1. The record for resident 2 contains MORSE Fall assessments dated 06/13/2023 and 07/03/2023, which indicate that the resident is at a high risk for falls; however, the ISP for resident 2, dated 03/10/2023, does not indicate a high fall risk as an identified need for the resident.
2. The record for resident 3 contains MORSE Fall assessments dated 07/16/2023 and 08/17/2023, which indicate that the resident is at a high risk for falls; however, the ISP for resident 3, dated 06/08/2023, does not indicate that the resident is a high fall risk.
3. The record for resident 5 contains MORSE Fall assessments dated 5/17/2023 and 7/17/2023, which indicate that the resident is at a high risk for falls; however, the Individualized Service Plan (ISP) for resident 5, dated 01/12/2023, does not indicate a high fall risk as an identified need for the resident.
4. The record for resident 6 contains MORSE Fall assessments dated 5/5/2023, 5/31/2023, and 7/12/2023, which indicate that the resident is at a high risk for falls; however, the ISP for resident 6, dated 07/22/2023, does not indicate a high fall risk as an identified need for the resident.
5. The record for resident 7 contains MORSE Fall assessments dated 6/18/2023, 7/5/2023, and 7/12/2023, which indicate that the resident is at a high risk for falls; however, the ISP for resident 7, dated 12/08/2022, does not indicate a high fall risk as an identified need for the resident.
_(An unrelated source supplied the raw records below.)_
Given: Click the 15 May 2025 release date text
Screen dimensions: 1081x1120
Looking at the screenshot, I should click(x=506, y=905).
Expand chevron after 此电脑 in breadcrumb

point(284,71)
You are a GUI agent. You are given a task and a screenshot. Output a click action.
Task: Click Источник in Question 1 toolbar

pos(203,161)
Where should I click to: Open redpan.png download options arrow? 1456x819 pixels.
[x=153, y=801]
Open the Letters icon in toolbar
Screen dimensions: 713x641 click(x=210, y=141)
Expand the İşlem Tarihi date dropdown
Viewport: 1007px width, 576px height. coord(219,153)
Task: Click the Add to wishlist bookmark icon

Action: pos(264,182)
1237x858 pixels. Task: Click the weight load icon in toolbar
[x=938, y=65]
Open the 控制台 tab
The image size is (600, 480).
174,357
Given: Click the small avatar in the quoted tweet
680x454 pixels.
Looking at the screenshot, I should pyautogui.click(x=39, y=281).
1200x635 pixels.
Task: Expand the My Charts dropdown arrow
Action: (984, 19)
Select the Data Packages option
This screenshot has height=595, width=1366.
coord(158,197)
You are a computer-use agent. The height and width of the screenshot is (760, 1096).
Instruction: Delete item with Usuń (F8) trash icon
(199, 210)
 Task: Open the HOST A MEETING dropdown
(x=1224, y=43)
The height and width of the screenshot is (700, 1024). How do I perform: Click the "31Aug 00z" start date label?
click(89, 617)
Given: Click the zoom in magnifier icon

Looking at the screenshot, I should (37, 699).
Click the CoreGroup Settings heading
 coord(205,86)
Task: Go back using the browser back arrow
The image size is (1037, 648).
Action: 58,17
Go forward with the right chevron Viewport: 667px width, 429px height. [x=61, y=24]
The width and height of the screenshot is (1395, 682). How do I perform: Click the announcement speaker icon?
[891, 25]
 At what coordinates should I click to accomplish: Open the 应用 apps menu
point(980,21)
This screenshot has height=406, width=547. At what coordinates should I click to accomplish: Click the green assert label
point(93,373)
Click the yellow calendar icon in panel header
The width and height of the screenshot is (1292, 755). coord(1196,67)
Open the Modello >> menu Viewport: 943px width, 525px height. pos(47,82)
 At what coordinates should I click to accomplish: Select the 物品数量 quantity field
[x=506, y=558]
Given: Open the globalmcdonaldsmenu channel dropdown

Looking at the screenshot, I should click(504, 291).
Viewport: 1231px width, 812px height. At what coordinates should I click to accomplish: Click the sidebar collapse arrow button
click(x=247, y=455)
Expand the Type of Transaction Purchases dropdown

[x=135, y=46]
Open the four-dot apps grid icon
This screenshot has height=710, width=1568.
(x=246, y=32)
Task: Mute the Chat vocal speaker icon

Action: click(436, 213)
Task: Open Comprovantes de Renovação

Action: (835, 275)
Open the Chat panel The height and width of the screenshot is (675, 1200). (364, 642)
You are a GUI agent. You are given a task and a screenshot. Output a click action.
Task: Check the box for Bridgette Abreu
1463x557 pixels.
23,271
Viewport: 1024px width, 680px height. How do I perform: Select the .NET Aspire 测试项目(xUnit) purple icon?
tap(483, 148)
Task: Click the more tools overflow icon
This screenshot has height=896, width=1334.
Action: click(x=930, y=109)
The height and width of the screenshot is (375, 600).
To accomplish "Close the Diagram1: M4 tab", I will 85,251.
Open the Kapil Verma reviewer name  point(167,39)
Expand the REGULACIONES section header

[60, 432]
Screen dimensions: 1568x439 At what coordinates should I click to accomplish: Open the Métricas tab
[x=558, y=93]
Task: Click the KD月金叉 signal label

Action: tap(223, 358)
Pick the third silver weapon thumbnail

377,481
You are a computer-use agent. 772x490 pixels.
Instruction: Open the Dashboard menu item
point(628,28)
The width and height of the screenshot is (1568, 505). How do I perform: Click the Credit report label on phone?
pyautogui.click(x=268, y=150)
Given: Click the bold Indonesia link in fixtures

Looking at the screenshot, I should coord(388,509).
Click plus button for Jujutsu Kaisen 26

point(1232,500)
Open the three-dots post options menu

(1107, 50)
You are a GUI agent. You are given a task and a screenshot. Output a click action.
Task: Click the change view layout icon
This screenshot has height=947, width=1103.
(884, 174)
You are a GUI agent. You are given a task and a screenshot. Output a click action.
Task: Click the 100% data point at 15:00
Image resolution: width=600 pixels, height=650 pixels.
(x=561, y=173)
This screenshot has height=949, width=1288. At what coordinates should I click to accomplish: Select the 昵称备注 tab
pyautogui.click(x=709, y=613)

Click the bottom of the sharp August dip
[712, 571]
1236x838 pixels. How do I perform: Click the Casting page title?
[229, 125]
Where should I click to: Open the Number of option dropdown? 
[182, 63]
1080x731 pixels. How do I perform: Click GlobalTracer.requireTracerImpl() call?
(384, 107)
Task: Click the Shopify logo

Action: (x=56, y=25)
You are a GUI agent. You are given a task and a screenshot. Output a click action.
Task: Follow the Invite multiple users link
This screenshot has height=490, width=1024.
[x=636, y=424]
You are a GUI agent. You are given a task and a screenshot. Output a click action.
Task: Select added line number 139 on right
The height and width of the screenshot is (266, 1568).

Plan of Correction: Residents #2, #3, #5, #6, and #7 ? ISP corrected to indicate a high fall risk. 100% Audit for all AL Licensed areas for any Resident rated as High Fall Risk on assessment and any recent fall within the last 3 months to document the High Fall Risk on their ISP and to initiate interventions for fall risk reduction to also be noted on the ISP. Staff educated on required documentation. Monthly audit x3 months then quarterly with follow-up from the Quality Assurance Committee.

Disclaimer:
This information is provided by the Virginia Department of Social Services, which neither endorses any facility nor guarantees that the information is complete. It should not be used as the sole source in evaluating and/or selecting a facility.